----- Given records

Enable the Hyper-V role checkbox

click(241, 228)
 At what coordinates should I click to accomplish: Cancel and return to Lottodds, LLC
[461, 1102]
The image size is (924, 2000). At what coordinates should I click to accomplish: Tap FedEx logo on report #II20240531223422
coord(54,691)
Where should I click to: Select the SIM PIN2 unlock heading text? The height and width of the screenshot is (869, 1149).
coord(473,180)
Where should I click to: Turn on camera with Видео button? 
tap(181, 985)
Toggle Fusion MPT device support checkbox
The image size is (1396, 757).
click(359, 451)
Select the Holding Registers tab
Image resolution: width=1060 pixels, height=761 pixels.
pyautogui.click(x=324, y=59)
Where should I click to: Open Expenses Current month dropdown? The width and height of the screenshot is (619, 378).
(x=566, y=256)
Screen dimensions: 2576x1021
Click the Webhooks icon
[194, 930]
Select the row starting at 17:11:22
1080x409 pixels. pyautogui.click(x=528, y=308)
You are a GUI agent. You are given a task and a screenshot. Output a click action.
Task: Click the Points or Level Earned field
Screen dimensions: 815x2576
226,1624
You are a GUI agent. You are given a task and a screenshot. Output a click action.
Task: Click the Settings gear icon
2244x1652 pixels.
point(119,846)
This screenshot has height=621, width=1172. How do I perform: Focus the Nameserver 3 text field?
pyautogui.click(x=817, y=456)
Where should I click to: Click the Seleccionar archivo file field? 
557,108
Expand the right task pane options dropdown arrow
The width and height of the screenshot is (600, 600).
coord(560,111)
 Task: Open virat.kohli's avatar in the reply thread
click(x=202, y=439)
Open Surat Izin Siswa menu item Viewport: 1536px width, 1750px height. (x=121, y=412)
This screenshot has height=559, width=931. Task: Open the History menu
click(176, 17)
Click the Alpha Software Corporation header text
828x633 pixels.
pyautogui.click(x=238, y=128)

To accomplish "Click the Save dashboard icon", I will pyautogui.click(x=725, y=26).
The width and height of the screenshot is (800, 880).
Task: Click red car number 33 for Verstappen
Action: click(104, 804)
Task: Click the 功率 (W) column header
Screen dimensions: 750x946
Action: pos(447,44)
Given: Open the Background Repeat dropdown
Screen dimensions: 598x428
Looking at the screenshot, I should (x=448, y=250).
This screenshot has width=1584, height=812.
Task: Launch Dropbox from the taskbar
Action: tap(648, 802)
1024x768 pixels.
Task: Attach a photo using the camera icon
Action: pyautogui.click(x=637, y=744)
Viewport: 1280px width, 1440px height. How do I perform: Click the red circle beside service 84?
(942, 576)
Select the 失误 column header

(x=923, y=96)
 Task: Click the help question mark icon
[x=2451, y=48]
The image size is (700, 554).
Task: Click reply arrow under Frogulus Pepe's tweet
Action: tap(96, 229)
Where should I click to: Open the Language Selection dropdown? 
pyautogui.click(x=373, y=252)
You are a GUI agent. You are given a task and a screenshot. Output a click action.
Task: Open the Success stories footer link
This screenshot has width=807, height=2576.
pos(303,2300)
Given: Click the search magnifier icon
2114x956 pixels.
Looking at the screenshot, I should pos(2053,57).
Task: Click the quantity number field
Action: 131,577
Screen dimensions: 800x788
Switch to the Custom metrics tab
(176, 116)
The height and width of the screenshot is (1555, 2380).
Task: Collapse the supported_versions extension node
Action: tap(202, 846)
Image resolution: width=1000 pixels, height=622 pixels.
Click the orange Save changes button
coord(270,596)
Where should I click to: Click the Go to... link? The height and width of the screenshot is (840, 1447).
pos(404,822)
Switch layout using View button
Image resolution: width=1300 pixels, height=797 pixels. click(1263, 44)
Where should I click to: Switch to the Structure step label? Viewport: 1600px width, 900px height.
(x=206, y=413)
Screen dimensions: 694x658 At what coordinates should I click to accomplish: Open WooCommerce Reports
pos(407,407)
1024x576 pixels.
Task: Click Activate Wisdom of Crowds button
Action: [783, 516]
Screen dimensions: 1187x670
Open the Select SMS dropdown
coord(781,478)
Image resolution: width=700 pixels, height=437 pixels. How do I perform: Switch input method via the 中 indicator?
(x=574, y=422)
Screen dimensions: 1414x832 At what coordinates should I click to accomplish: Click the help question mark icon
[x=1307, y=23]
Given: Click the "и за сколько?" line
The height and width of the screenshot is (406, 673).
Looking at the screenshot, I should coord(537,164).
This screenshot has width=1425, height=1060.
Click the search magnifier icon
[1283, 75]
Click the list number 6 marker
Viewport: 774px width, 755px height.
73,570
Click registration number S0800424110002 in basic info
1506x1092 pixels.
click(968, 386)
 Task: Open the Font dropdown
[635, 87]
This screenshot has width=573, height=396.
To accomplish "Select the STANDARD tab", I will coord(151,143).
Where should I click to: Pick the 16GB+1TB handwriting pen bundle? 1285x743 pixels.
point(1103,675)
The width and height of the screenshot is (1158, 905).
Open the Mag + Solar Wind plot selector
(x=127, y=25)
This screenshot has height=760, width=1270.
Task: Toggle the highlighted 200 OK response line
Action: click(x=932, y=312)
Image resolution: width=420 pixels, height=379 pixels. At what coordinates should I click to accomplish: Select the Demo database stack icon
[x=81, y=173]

----------

• Task to complete: Rewrite the records from the line that contains "Image resolution: width=420" through the end of the records, including the requests, and offset every coordinate in the answers by adding 130 to it. Leave all numbers in the requests as they are.

• Answer below:
Image resolution: width=420 pixels, height=379 pixels. At what coordinates should I click to accomplish: Select the Demo database stack icon
[x=211, y=303]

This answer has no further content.